Mr. Dominic Grieve (Beaconsfield): I am sure that the Minister will agree that no group requires resettlement and rehabilitation more than 18 to 20-year-olds, of whom some 72 per cent. commit further offences within two years of release. Does the Minister agree that structured programmes are needed and that they must be consistent? If early release is brought on by overcrowding rather than being planned and if we have "going straight" contracts that are not part of an integrated programme, we are going in the wrong direction because we are pushing young offenders back out into the community before they have been properly prepared for it.

I am happy to hear that the Minister likes Kainos. Why, then, are Kainos programmes being closed down?

Hilary Benn: I agree with the hon. Gentleman that if we do not have integrated programmes for young offenders, we will not make the progress that is required. That is precisely the point that was made in the social exclusion unit's report. That is why the community sentences developed by the national probation service can include intensive supervision, offending behaviour programmes, drug treatment and testing orders, work in the community and the use of tagging. The availability of those instruments enables us to construct a sentence in the community that is effective in working with young people.

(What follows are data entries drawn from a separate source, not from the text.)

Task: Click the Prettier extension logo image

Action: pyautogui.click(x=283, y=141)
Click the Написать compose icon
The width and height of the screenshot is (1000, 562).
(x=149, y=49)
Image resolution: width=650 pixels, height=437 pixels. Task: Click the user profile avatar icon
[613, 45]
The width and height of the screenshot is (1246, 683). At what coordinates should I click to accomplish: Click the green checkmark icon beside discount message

We need to learn from the lessons of the youth justice programme, which in its first year, as hon. Members will be aware, has led to a reduction in reoffending of 14.6 per cent., whereas the target was for a 5 per cent. reduction over the first four years. All hon. Members will take pleasure in the fact that, on those initial indications, the approaches seem to be working, and we need to develop them elsewhere in the offending and prisoner population.